> Extrait
....................

David Amsellem : Il ne devrait pas y avoir d’impact direct de cette frappe sur la situation économique d’Israël qui est déjà grandement impactée par la guerre à Gaza depuis le mois d’octobre ; la dette notamment s'est fortement creusée.

En revanche, les principales interrogations concernent les livraisons d’armes américaines dont une partie, il y a quelques semaines, avait été suspendue, car Washington estimait que leur usage n’était pas adapté à des opérations en milieu urbain. La situation est ambiguë concernant la suite de ces livraisons. Les Américains avaient prévenu qu’ils n’effectueraient pas de livraisons de bombes en cas d’opération d’envergure des Israéliens à Rafah. C'est la raison pour laquelle, depuis des semaines, les Israéliens ont commencé leurs opérations à Rafah, mais de manière beaucoup plus ciblée et limitée, en engageant davantage les troupes au sol ; et ce afin de contenter l’allié américain. Au niveau de la livraison des armes et au niveau de la situation économique, le bombardement à Rafah devrait être un non-événement.

Au niveau de la société israélienne, chez les citoyens ou au sein de la classe politique, est-ce que la pression internationale après les bombardements à Rafah sur ce camp de réfugiés et cette crise ne risquent-ils pas d’entraîner des fractures assez importantes ?

La pression, en interne, a commencé depuis quelques semaines et ce qu’il s'est passé à Rafah ne va pas inciter les Israéliens à descendre davantage dans la rue. Ceux qui manifestent aujourd’hui le font pour les mêmes raisons qu’il y a un an ou deux : ils se mobilisent contre le gouvernement de Netanyahou qui, en plus d'avoir échoué à contrer la menace sécuritaire du Hamas, était déjà, à leurs yeux, un problème pour la démocratie israélienne.

....................

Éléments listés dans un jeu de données
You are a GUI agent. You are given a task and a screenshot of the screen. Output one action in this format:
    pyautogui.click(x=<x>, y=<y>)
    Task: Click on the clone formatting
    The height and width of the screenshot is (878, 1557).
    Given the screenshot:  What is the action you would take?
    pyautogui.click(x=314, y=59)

....................

> Objectif énoncé 1
Indiquez si chacun des énoncés (a), (b) et (c) concorde avec l'extrait ; répondez par oui ou par non, puis citez mot pour mot les termes décisifs.
(a) Une partie des livraisons d'armes américaines avait été suspendue quelques semaines auparavant.
(b) La frappe devrait avoir un impact direct sur la situation économique d'Israël.
(c) Les manifestants d'aujourd'hui se mobilisent pour d'autres raisons qu'il y a un an ou deux.
> Objectif énoncé 2
Poursuivez l'entretien sur Israël et les bombardements à Rafah à partir de sa dernière phrase.

> Réponse rédigée 1
(a) Oui : « dont une partie, il y a quelques semaines, avait été suspendue »
(b) Non : « Il ne devrait pas y avoir d’impact direct de cette frappe sur la situation économique d’Israël »
(c) Non : « Ceux qui manifestent aujourd’hui le font pour les mêmes raisons qu’il y a un an ou deux »

> Réponse rédigée 2
En revanche, là où l’intensification de la pression est palpable, c'est au niveau international. Cela est visible en France notamment avec le cas de Rima Hassan, la candidate LFI qui s'est tout de suite emparée du sujet pour participer à un rassemblement devant l'ambassade israélienne. La pression internationale sera d’autant plus forte que le nombre de victimes dans ce bombardement à Rafah est important.

À court terme, il pourrait y avoir une multiplication des communiqués de presse pour exercer davantage de pression sur Israël, mais je ne suis pas certain que cette crise va changer fondamentalement le cours du conflit. Le Premier ministre Benyamin Netanyahou est déterminé à aller au bout de l’offensive militaire pour éliminer le Hamas. Il y a quand même une partie de la population israélienne qui veut en finir avec le Hamas. Cette crise liée au bombardement du camp de réfugiés ne va pas remettre en cause, à mon sens, l'opération israélienne.

Ce bombardement et la pression internationale ne vont-ils pas accentuer les fractures et les divisions au sein du gouvernement israélien ?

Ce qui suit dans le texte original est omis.